# TASK TO COMPLETE
Using the records below, transcribe exactly only the lines from the one with "Instruction: Click the" through the end, both included, and drop every picture.

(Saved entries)
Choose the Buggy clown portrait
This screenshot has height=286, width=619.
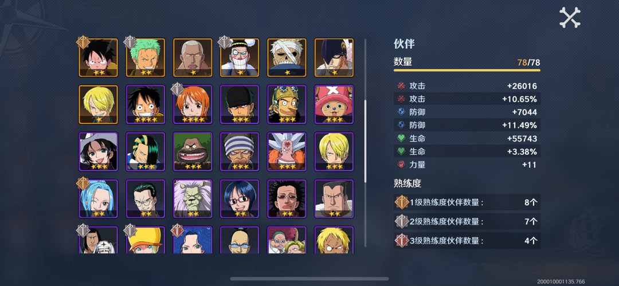(239, 57)
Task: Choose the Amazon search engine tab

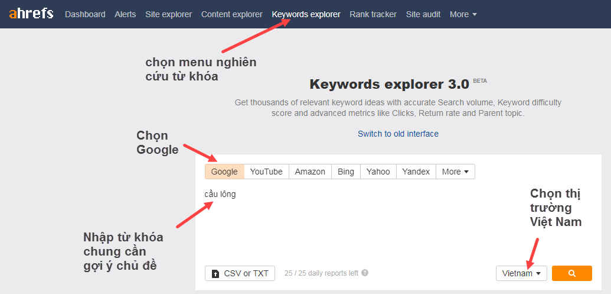Action: click(x=310, y=172)
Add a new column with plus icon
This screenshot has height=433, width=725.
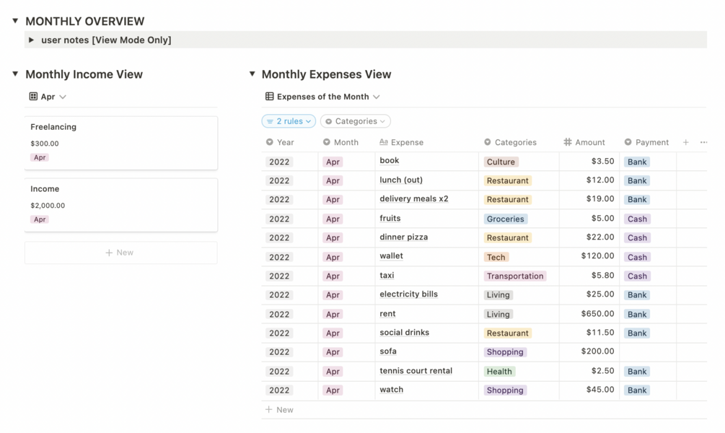coord(686,142)
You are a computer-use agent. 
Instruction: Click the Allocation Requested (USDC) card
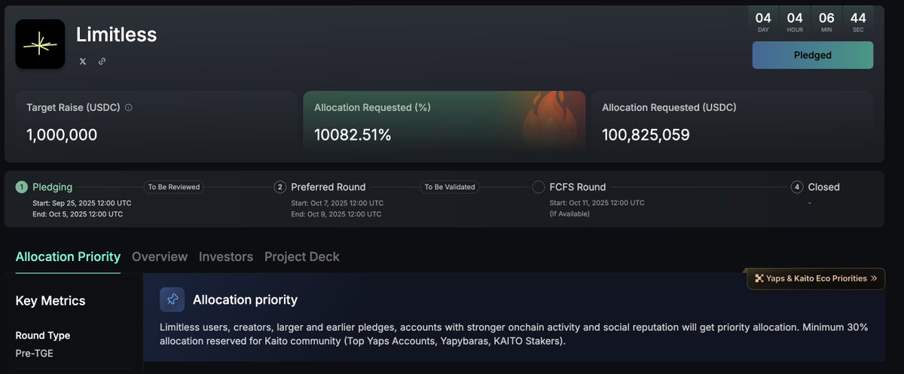pyautogui.click(x=732, y=126)
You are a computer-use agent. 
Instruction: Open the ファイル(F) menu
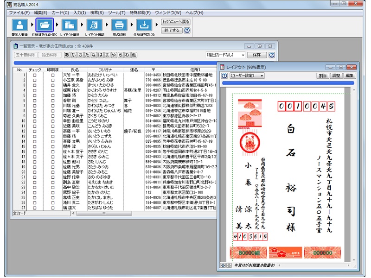point(19,12)

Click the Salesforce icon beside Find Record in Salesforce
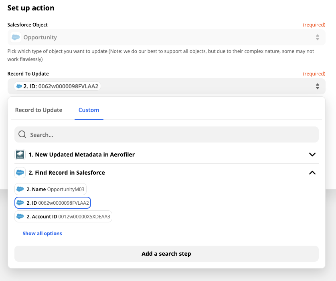coord(20,173)
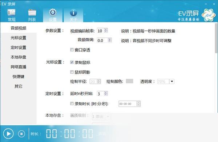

# RESULT OF THE TASK
Instruction: Click the Allocation Requested (USDC) card
pyautogui.click(x=732, y=126)
You are a computer-use agent. 
Instruction: Open the ファイル(F) menu
point(19,12)

Click the Salesforce icon beside Find Record in Salesforce
coord(20,173)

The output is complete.